Sebagai tanggapan, seorang pria berusia akhir dua puluhan melangkah maju dari barisan para ahli bela diri Sekte Pedang Wuyi. Matanya yang penuh tekad dipenuhi dengan kebenaran.
Saya adalah Patriark Muda Sekte Pedang Wuyi. Para bandit Geng Darah Jahat membunuh dan memperkosa sepasang kekasih yang tidak bersalah. Jika saya menutup mata terhadap tindakan keji seperti itu, saya tidak akan bisa lagi menyebut diri saya sebagai seorang seniman bela diri. Oleh karena itu, saya memutuskan untuk menghukum anggota kalian. Saya tahu Geng Darah Jahat itu jahat, tetapi masih ada hal-hal yang bahkan kalian pun tidak boleh lakukan. Namun, alih-alih merasa malu dan merenungkan diri karena melakukan kekejaman yang begitu jahat, saya tidak percaya kalian malah mencoba mengancam sekte kami dengan kekerasan. Kebrutalan kalian benar-benar di luar dunia ini,” cela Patriark Muda Sekte Pedang Wuyi, Pung Hyeon-Oh, kepada para bandit Geng Darah Jahat.

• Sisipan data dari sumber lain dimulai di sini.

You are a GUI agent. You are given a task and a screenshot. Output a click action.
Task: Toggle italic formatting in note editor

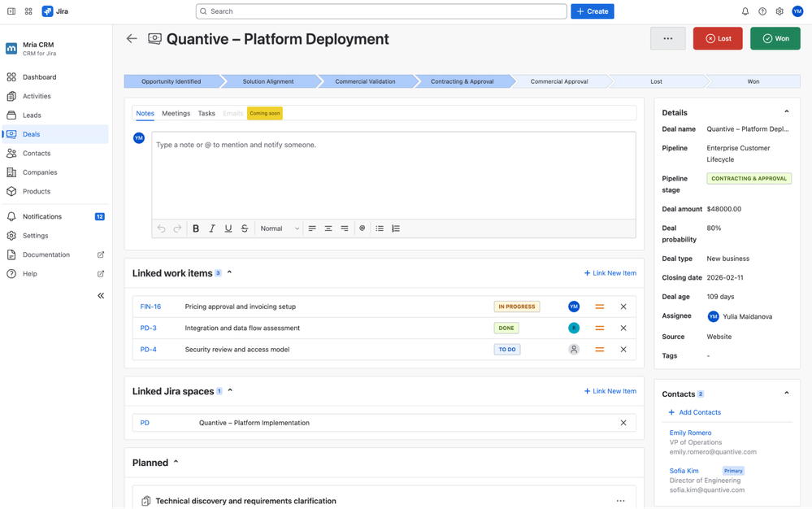tap(212, 228)
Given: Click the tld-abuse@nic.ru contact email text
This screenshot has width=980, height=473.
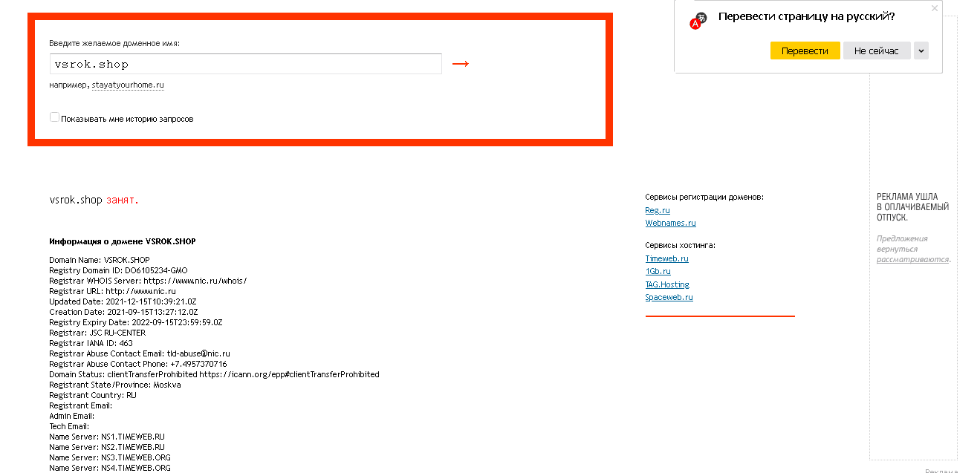Looking at the screenshot, I should coord(198,353).
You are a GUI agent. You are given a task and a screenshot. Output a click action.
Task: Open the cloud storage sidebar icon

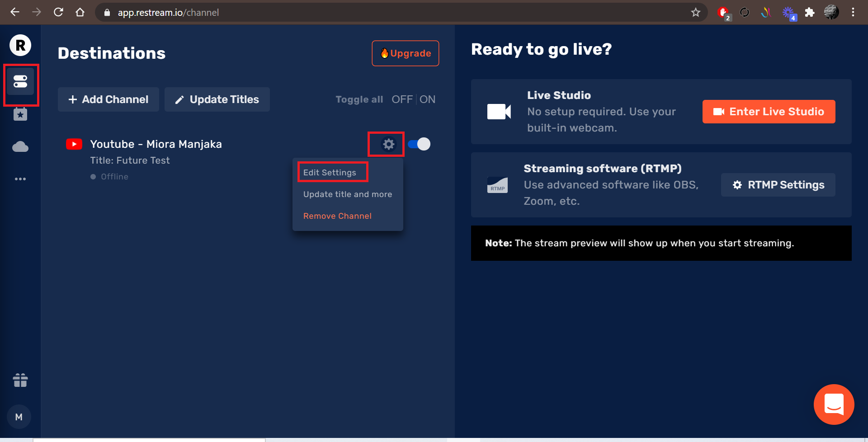(x=20, y=147)
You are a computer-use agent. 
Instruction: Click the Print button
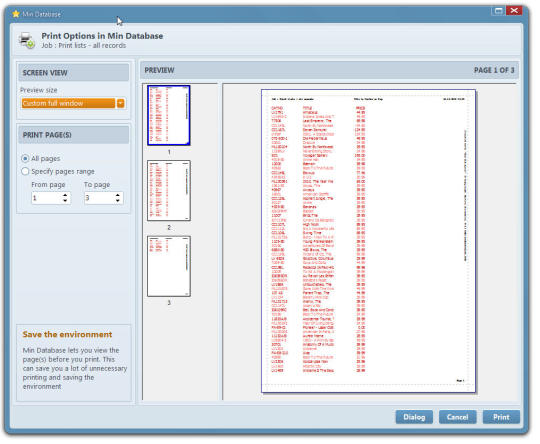pyautogui.click(x=501, y=417)
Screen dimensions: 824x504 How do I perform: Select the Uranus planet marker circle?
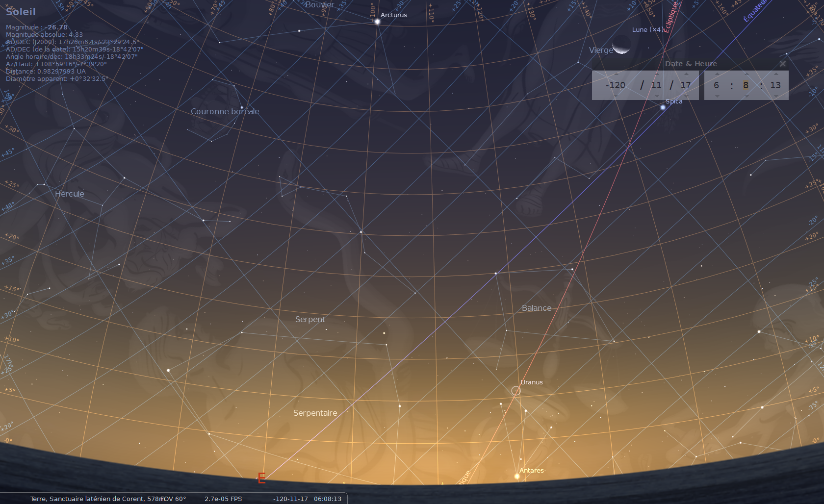[516, 391]
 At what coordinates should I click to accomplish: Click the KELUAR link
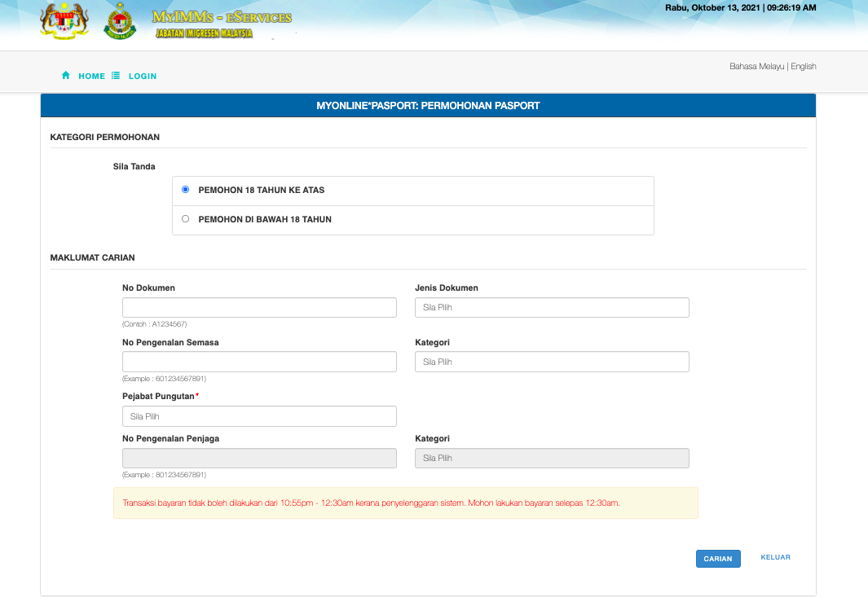pyautogui.click(x=775, y=557)
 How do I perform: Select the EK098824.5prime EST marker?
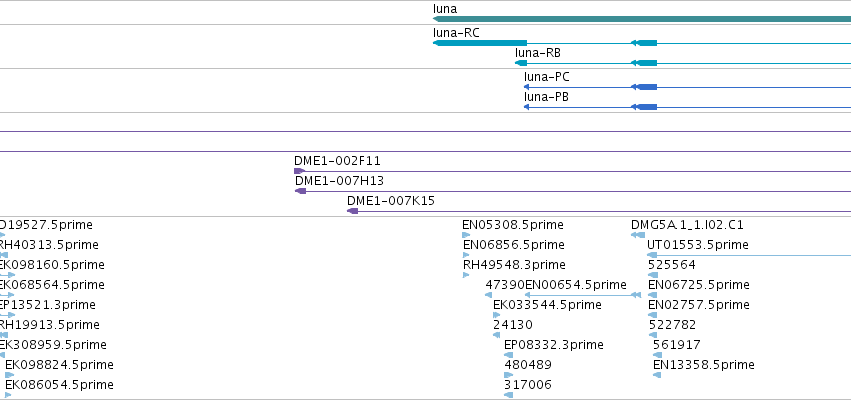[x=10, y=375]
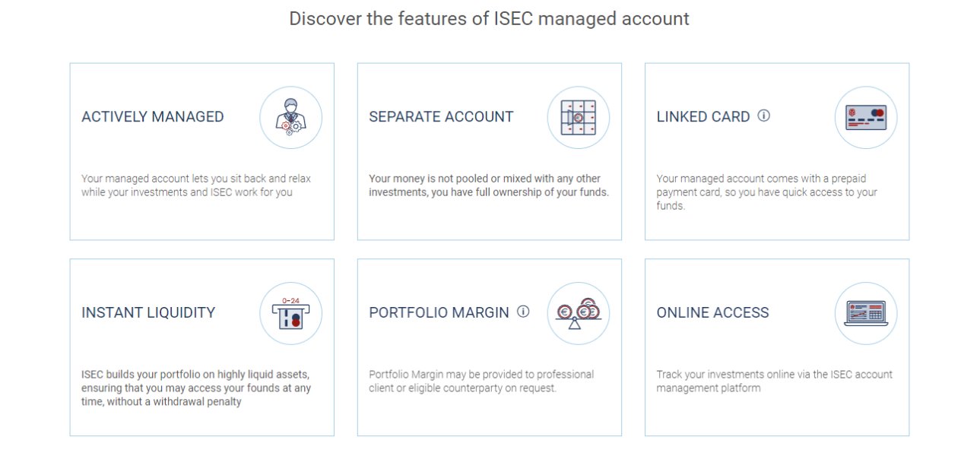The image size is (980, 456).
Task: Open the info tooltip next to Linked Card
Action: click(x=764, y=116)
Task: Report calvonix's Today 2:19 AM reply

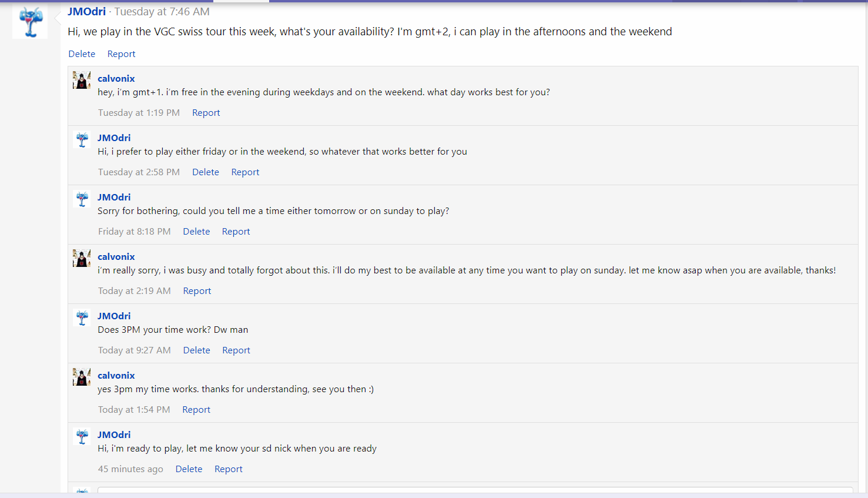Action: click(197, 291)
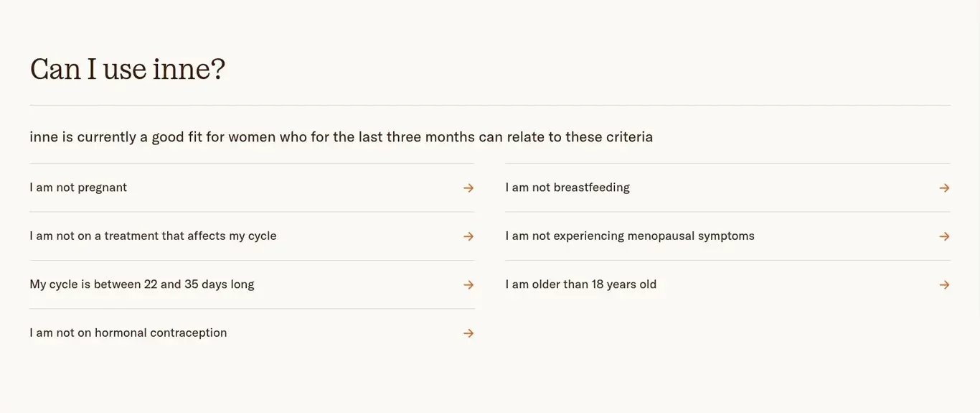Open the treatment-affects-my-cycle arrow
The image size is (980, 413).
tap(468, 236)
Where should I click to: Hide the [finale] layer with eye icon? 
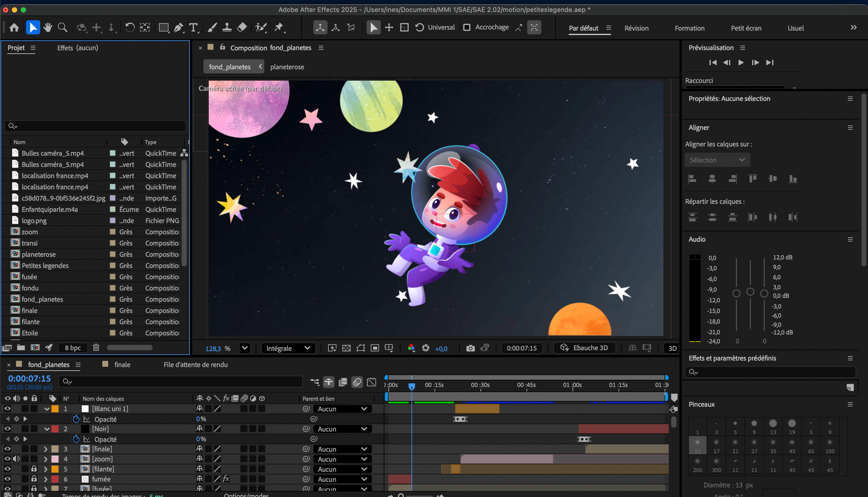8,449
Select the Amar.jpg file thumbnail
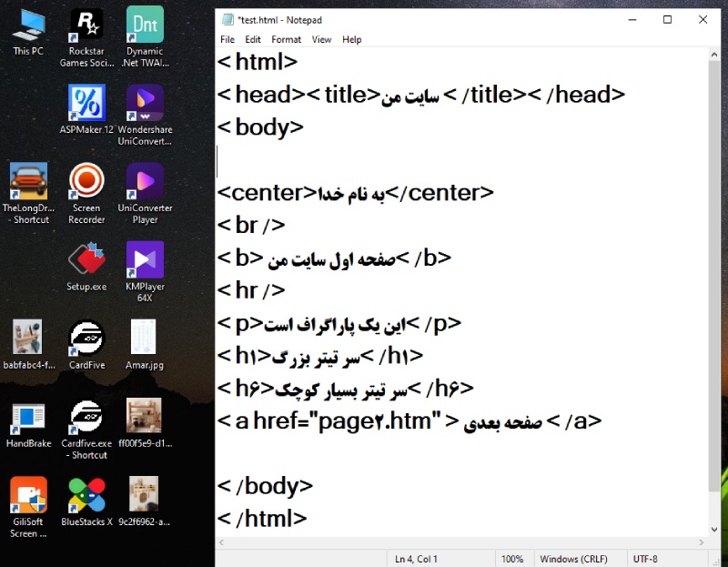Image resolution: width=728 pixels, height=567 pixels. tap(145, 339)
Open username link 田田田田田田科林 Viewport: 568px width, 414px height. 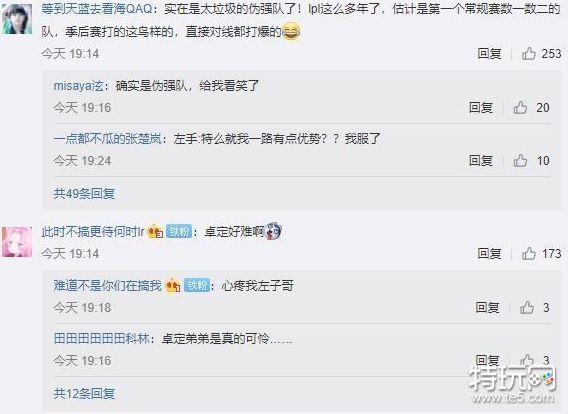coord(102,339)
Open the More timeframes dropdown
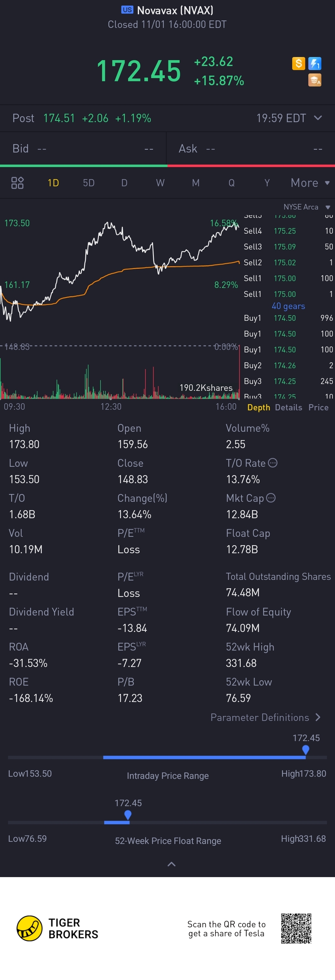 pos(310,183)
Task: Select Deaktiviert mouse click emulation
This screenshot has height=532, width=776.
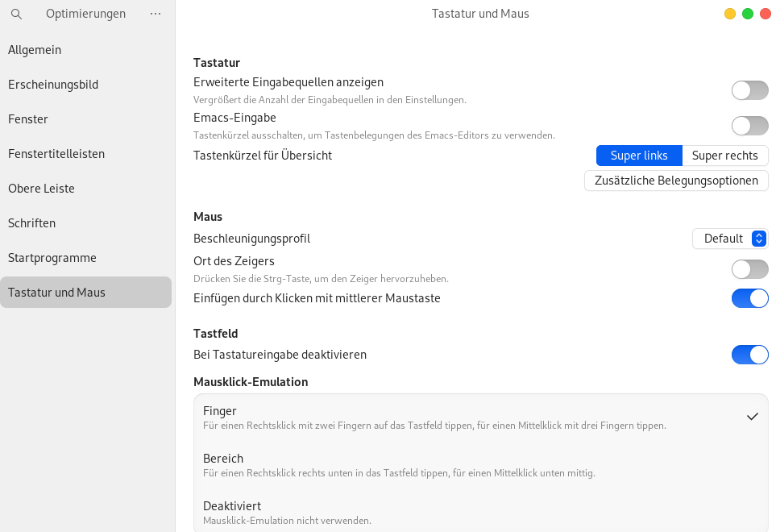Action: (x=480, y=512)
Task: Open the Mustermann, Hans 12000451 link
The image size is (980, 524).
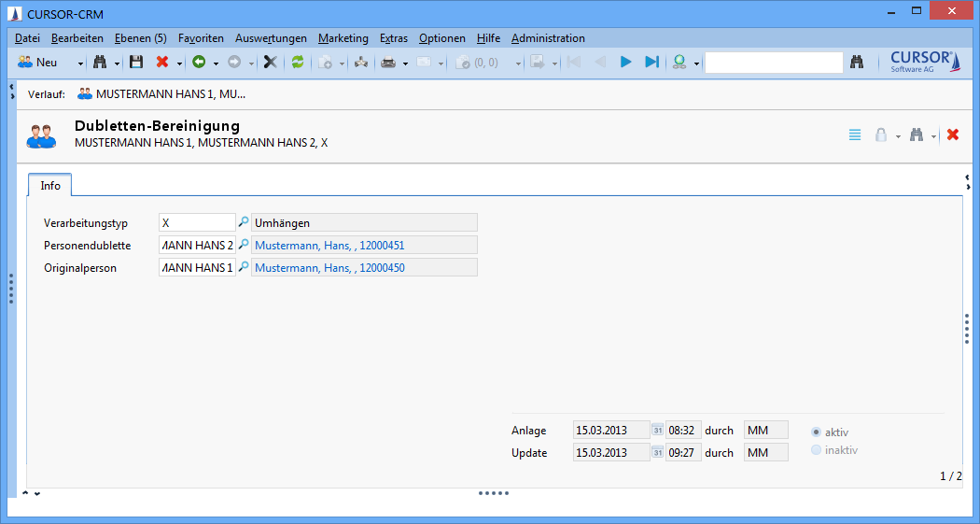Action: click(x=329, y=245)
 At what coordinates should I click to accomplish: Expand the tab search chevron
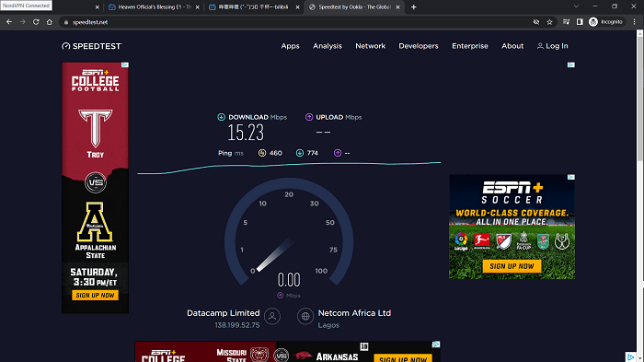coord(576,6)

Berhenti bicara omong kosong. Aku tidak tahu apa yang kau bicarakan. Yang kutahu hanyalah hutang darah harus dibayar dengan darah. Kau punya dua pilihan: menyerahkan lehermu atau leher semua orang, jawab Jang Gwang.
Sungguh menggelikan.
Pada saat itu, sebuah suara tak terduga terdengar dari samping para bandit Geng Darah Jahat. Jang Gwang menoleh ke arah sumber suara itu, dan mendapati seorang pria berdiri dengan pedang di pinggang dan perisai di punggungnya. Jang Gwang lengah saat melihat Baek Mu-Gun, yang tampaknya baru berusia sekitar dua puluhan tahun.
Kau sepertinya bukan dari Sekte Pedang Wuyi. Siapakah kau?
“Aku hanya seorang pelancong yang lewat,” jawab Mu-Gun.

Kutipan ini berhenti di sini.